- Data
::::

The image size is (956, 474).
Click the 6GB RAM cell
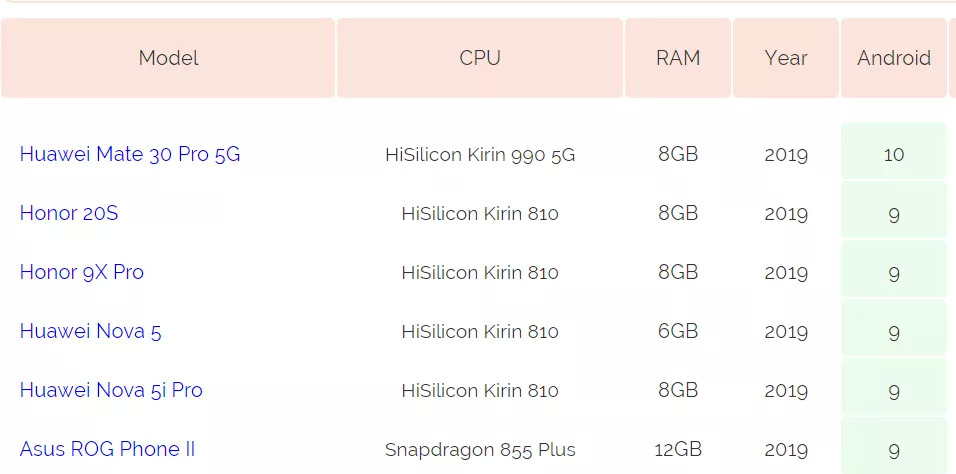[x=678, y=332]
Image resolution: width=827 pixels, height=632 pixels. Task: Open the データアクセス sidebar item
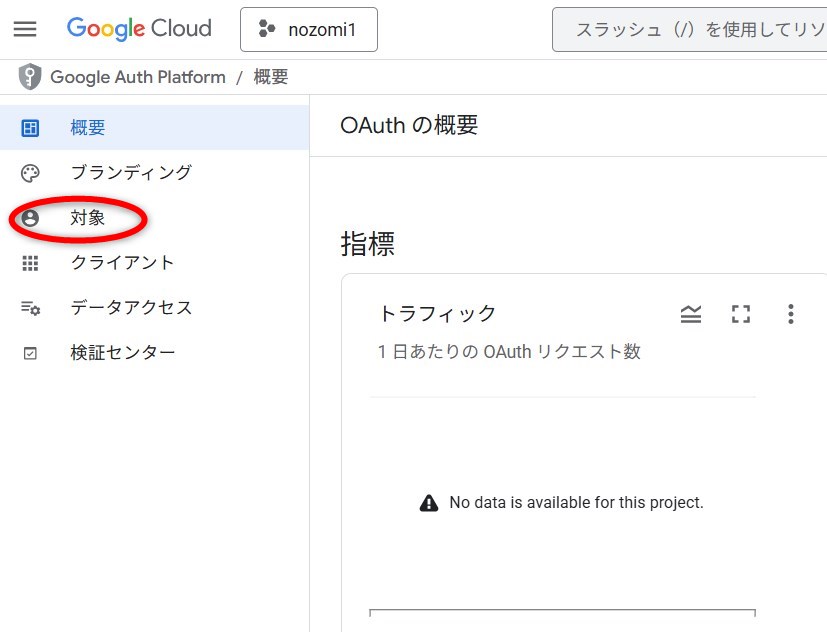tap(131, 308)
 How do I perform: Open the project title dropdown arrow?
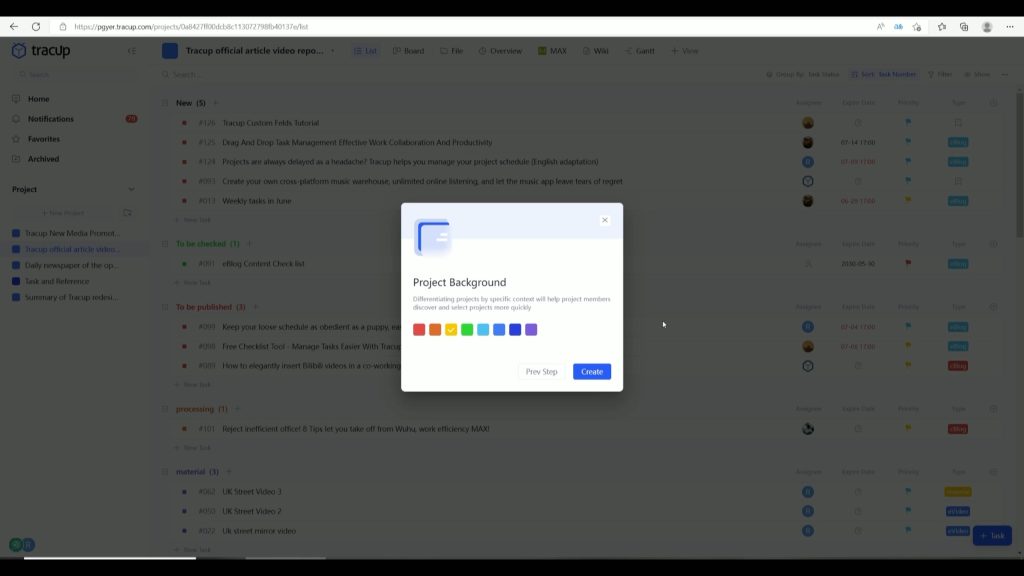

::::

- PROBLEM DESCRIPTION
Copy out every line of the data above word for word, omitting the pictures.

- FINISHED TASK
The image size is (956, 474).
Click the 6GB RAM cell
[x=678, y=332]
Image resolution: width=827 pixels, height=632 pixels. Task: Open the データアクセス sidebar item
tap(131, 308)
 How do I perform: Open the project title dropdown arrow?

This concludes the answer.